Zhuo shows particular sensitivity when she instructs you not to berate yourself. Requesting help when you need it, she avows, is the brave choice of the self-aware.

If you don’t have a good handle on yourself, you wont have a good handle on how to best support your team.Julie Zhuo

Zhuo provides a handy checklist for recognizing when you are self-managing well: rejoice in modest successes, pursue enjoyable activities outside of work, learn constantly, seek feedback and consider everyone a potential mentor.

Yes, a meeting can be great 

Contrary to popular memes, there is such a thing as a great meeting, and Zhuo defines it. In a great meeting, she says, participants gain something valuable and learn what next steps are coming up. She prioritizes being efficient and inviting the right people. First, she advises, make sure that the meeting itself needs to happen and that you have to attend.

A single meeting is not an end unto itself; it is a stepping-stone in the much longer path of creating something valuable for the world.Julie Zhuo

Send out an agenda and materials ahead of time. Create a nonjudgmental environment and elicit contributions. Value openness and challenging questions. Follow up with a summary memo, including assignments and milestones. Solicit candid feedback after every meeting. 

Hiring

Hiring well creates a successful future. Zhuo recognizes that preparation is crucial. Define what your ideal candidate would bring, she proposes, and describe the job specifically. Make sure candidates have a great experience being interviewed. Returning to the human element, Zhuo contends that your prospect must be eager to join you.

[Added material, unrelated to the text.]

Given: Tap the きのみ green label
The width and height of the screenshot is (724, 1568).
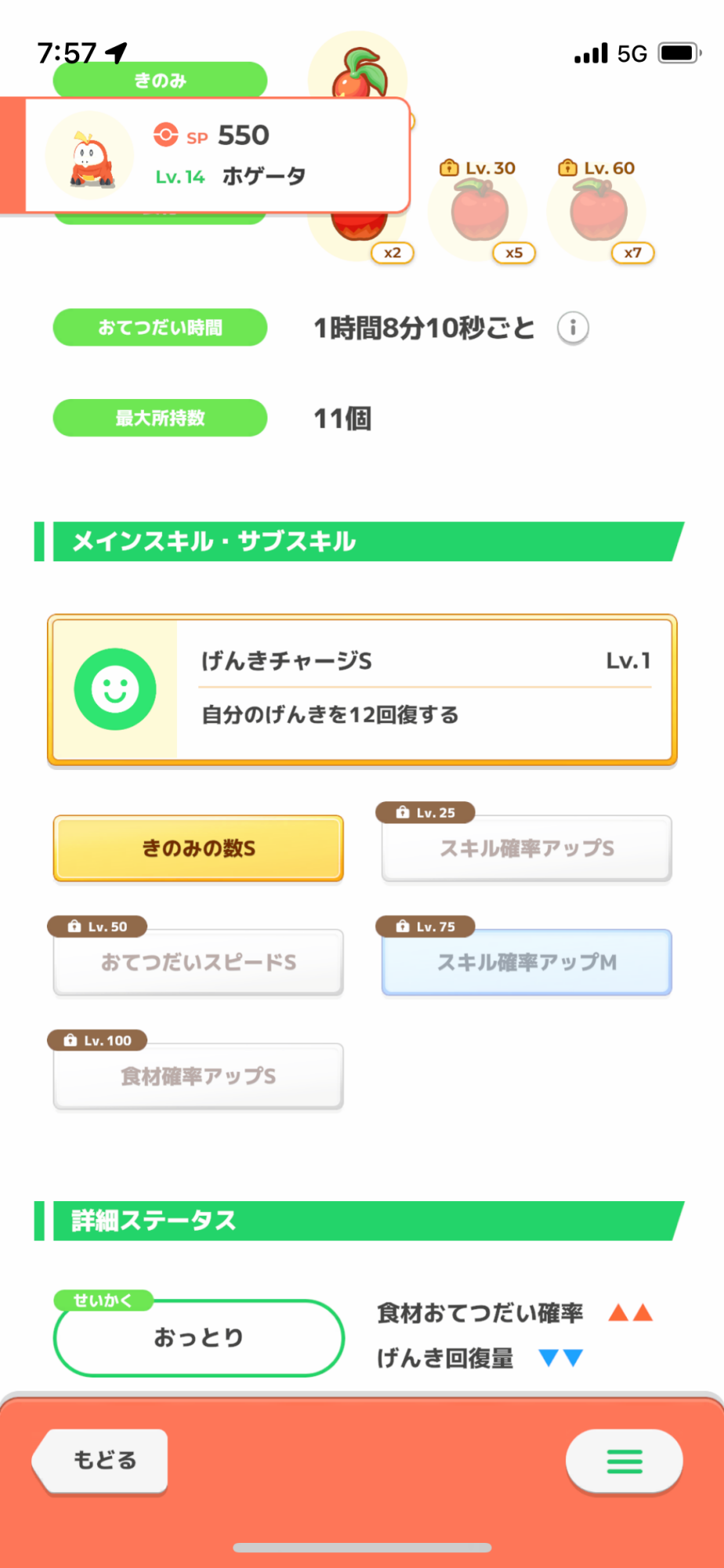Looking at the screenshot, I should coord(160,80).
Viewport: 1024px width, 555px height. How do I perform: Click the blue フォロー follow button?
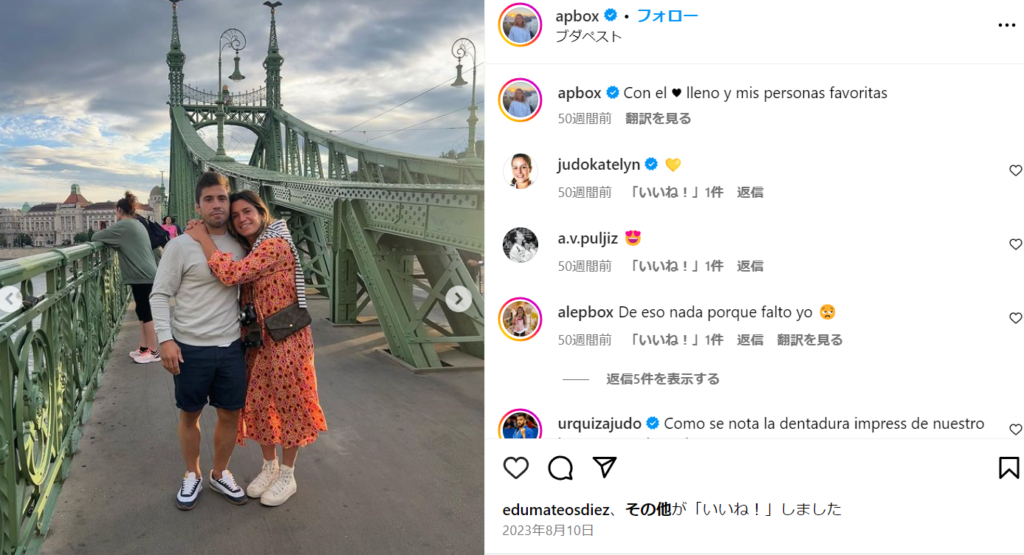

Multiple interviews bring perspective. Ask each interviewer to provide an independent opinion. Reject any lukewarm consensus as a faulty hire. Diversity makes for a stronger, more creative and resilient team. Zhuo wants you to nurture a company-wide attitude that prioritizes attracting and retaining top talent.

Planning, executing and iterating 

Managing requires creating and following effective processes. Develop a strategy, Zhuo says, to deploy unique team talents and skills. Execute a number of specific priorities. As Zhou explains in her May 2019 article, “How to Become a Strategic Leader,” in the MIT Sloan Management Review, to lead more strategically, you need to build your team’s alignment with goals, study the problems it faces and establish its priorities. And, she reiterates here, “Effort doesn’t count; results are what matters.”

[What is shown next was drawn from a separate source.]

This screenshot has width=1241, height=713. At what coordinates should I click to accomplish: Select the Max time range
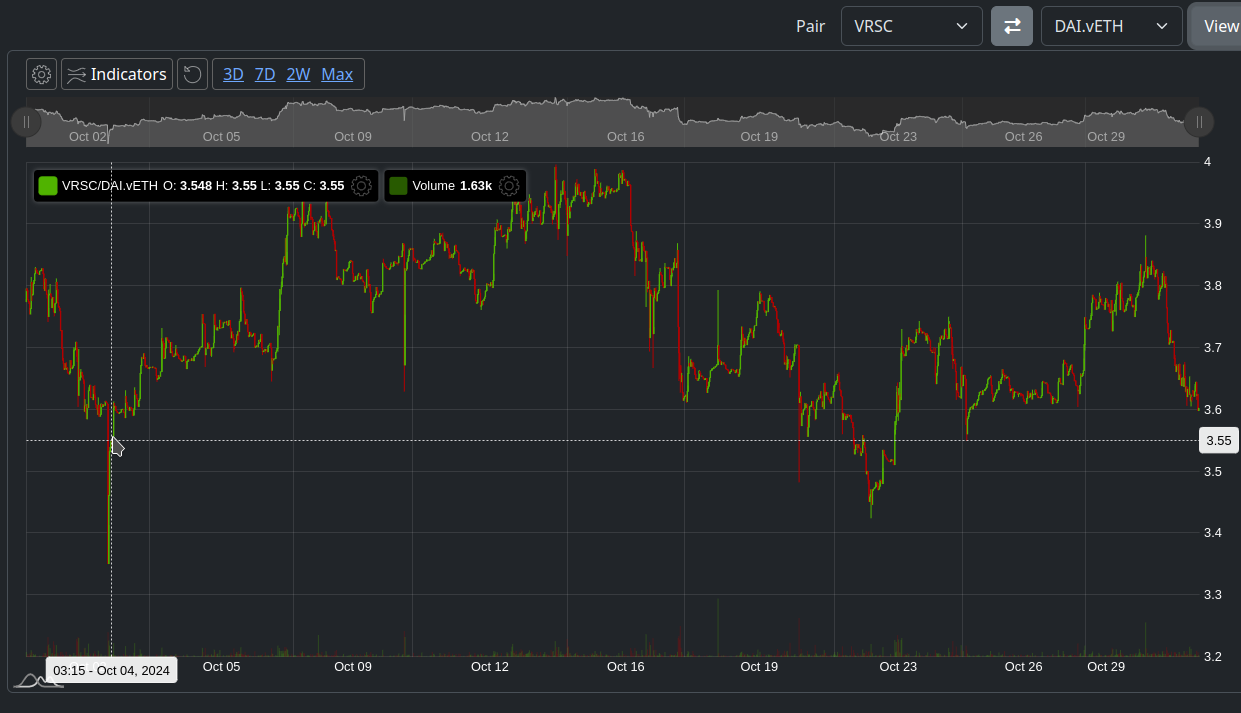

Much of Zhuo’s advice in this section could come from any current management text. It’s useful, but perhaps familiar: emphasize accomplishment, not perfection. Learn what works and what doesn’t; revise and iterate. Adapt and change. Help the team learn from failures. Create a portfolio of best practices.

Taming the larger team 

As your team grows, your skills will evolve into creating and sustaining its vision, effective communication, hiring and delegating. As you move up, Zhuo learned from experience, people will treat you differently. Accordingly, she underscores, develop and hire managers you trust, and the delegate responsibility to them.

Pay attention to your own actions – the little things you say and do – as well as what behaviors you are rewarding or discouraging. All of it works together to tell the story of what you care about and how a great team should work together.Julie Zhuo

Zhuo repeatedly stresses the importance of time management and priority setting. Empower staff members to lead by handing off responsibility and accountability. Some managers will struggle or fail. Zhuo doesn’t fear the hard questions: Ask yourself if you would hire these people again. If not, cut them loose, she says – something that, one might add, may work better in a hire-and-fire culture like America’s than in a more regulated environment like France’s or Germany’s.

Culture and values

Zhuo treasures team culture, through which she communicates values and norms. She encourages you to show what you care about passionately and to demonstrate how much you care through your actions. That is how, she points out, you make culture. Throughout, the author remains humble. She insists that great managers are “made, not born” – a helpful perspective for those whose recent promotion has them feeling overwhelmed, a reaction that Zhuo regards as only sensible.